### Sunulan Metin
▼▼▼

Şereflikoçhisar Tuzgölü Haber Gazetesi

Gazete – Matbaa – Baskı İşleri

MEHMET ÇETİN / Muzaffer Çetin

Muzaffer Çetin
Şereflikoçhisar’ın eski esnaflarından ağabeyim Muzaffer Çetin (1939-2021) Çayırönü (Cavlak) Köyü’nde doğmuştur.
O yıllarda eskinin seyyar tüccarı anlamında çerçicilik yapan, köy köy dolaşarak yün alıp satmakla ticaretini yapan Niyazi’nin ilk hanımı Fadime Hanım’dan olan Muzaffer, 1947’li yıllarda babasının ilçeye taşınması ile hayatına Şereflikoçhisar’da devam eder.
Ömrü, ticaret ile geçen Muzaffer Çetin, manifaturacılık mesleğinin kıdemlilerinden idi. Kardeşi Ekrem için, babasının başlattığı sarraflık mesleğinde de uzun yıllar hizmet vermiştir.
Hayatının bir döneminde Avusturya’da çalışır ve sonrasında ilçeye baba mesleğine döner. Esnaflığın getirdiği hayatî bir alışkanlık ve maharet olmalı ki insanlar ile münasebetinde başarılıdır. Büyükle büyük, küçük ile küçük olur. Çocuklar ile olan münasebeti onun bir başka yönüdür ki o cana yakın konuşmalarını, yaptığı hareketleri görseniz, seyreder kalırsınız. Muhtemeldir ki onun çocuk sevgisi, çok evlâd sahibi olmasında aranmalıdır.
Aynı yıl doğumlu hanımı Saime Hanım ile henüz delikanlılığının ilk döneminde 1952 yılında evlenir. 1959 yılında asker olur. İlk evlâdı Yurdagül vefat eder. Sonrasında Yıldız, Mualla, Mücella, Songül, Fadime, Birol, Tecella ve Şükran ile sekiz çocukları olur. İkinci hanımı Kâmile Hanımdan Erol ve Şengül olur, vefat eden ilk evlâdıyla beraber toplam on bir çocukludur.
Birol Çetin Erol Çetin
Evinde disiplinli olmasıyla kendisinden çekinilir iken sevdirir de ki bu, onun sevgi ve saygının beraberce uygulanabilirliği özelliklerdendir.
İlçenin ilk motosiklet kullanıcılarındandır. NSU marka motosikleti ile köy köy dolaşarak dükkânın alacaklarını tahsil eder. Sonraki yıllarında Hacı Ford ismini taktığı Ford Taunus arabasını yıllarca kullanması, bir eşyanın kullanılmasındaki istikrar ve sebatını gösterir. Eli maharetli ve sohbette tatlı dillidir.
Komşuları ile münasebetlerinde yardımcıdır. Yardım ve hasenatını reklamsız yapar. Belediye İş Hanı’ndaki mescidde uzun yıllar yardımcı olur.

▲▲▲

### Verilen Malzeme

▼▼▼

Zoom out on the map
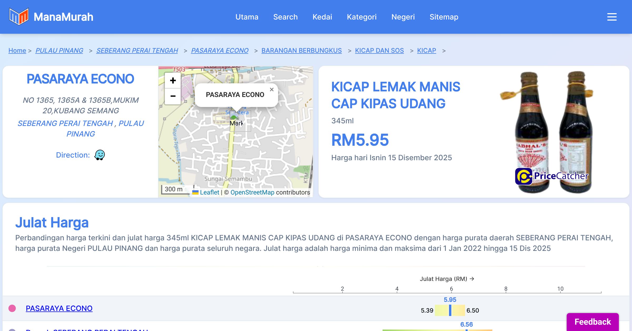Screen dimensions: 632x331 pos(173,96)

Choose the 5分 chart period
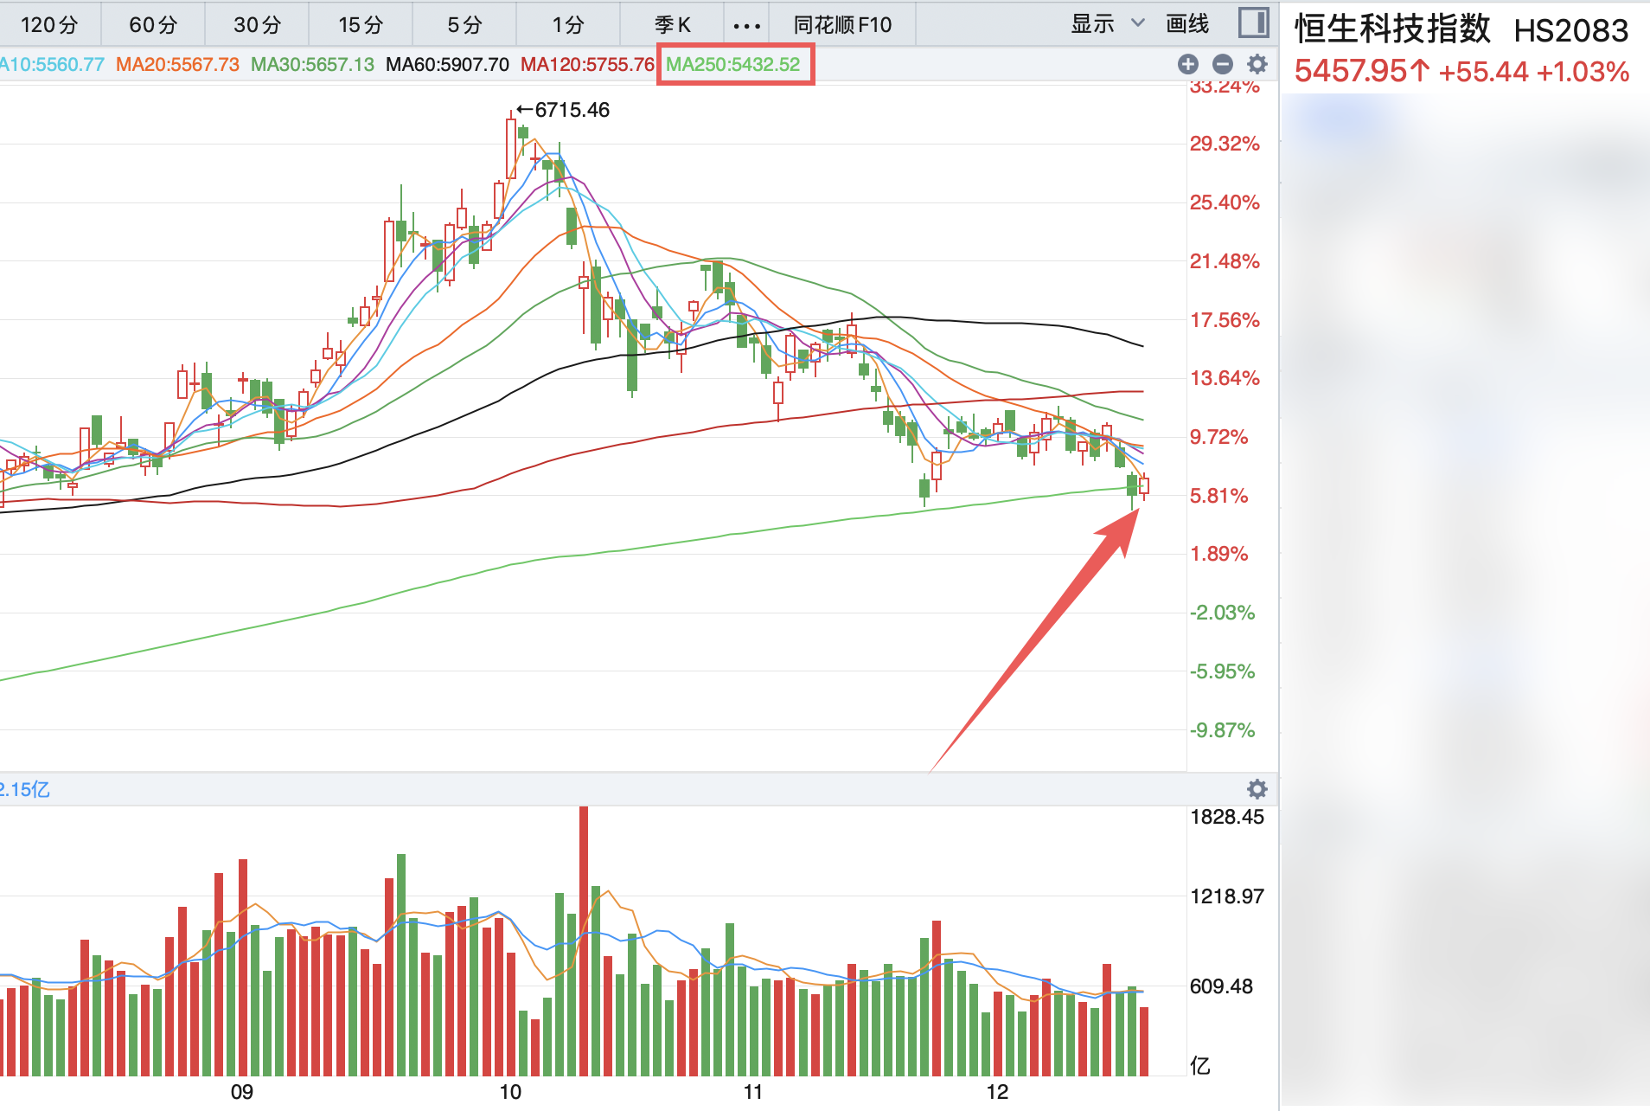coord(464,25)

▲▲▲

Muzaffer Çetin'i anlatan metnin "Şereflikoçhisar Tuzgölü Haber" ile "Şereflikoçhisar’da devam eder." arasındaki kısmını, iki uç da dahil olmak üzere, "yün" ifadesini "tiftik" ile değiştirerek yeniden yazın.

### Çözüm
Şereflikoçhisar Tuzgölü Haber Gazetesi

Gazete – Matbaa – Baskı İşleri

MEHMET ÇETİN / Muzaffer Çetin

Muzaffer Çetin
Şereflikoçhisar’ın eski esnaflarından ağabeyim Muzaffer Çetin (1939-2021) Çayırönü (Cavlak) Köyü’nde doğmuştur.
O yıllarda eskinin seyyar tüccarı anlamında çerçicilik yapan, köy köy dolaşarak tiftik alıp satmakla ticaretini yapan Niyazi’nin ilk hanımı Fadime Hanım’dan olan Muzaffer, 1947’li yıllarda babasının ilçeye taşınması ile hayatına Şereflikoçhisar’da devam eder.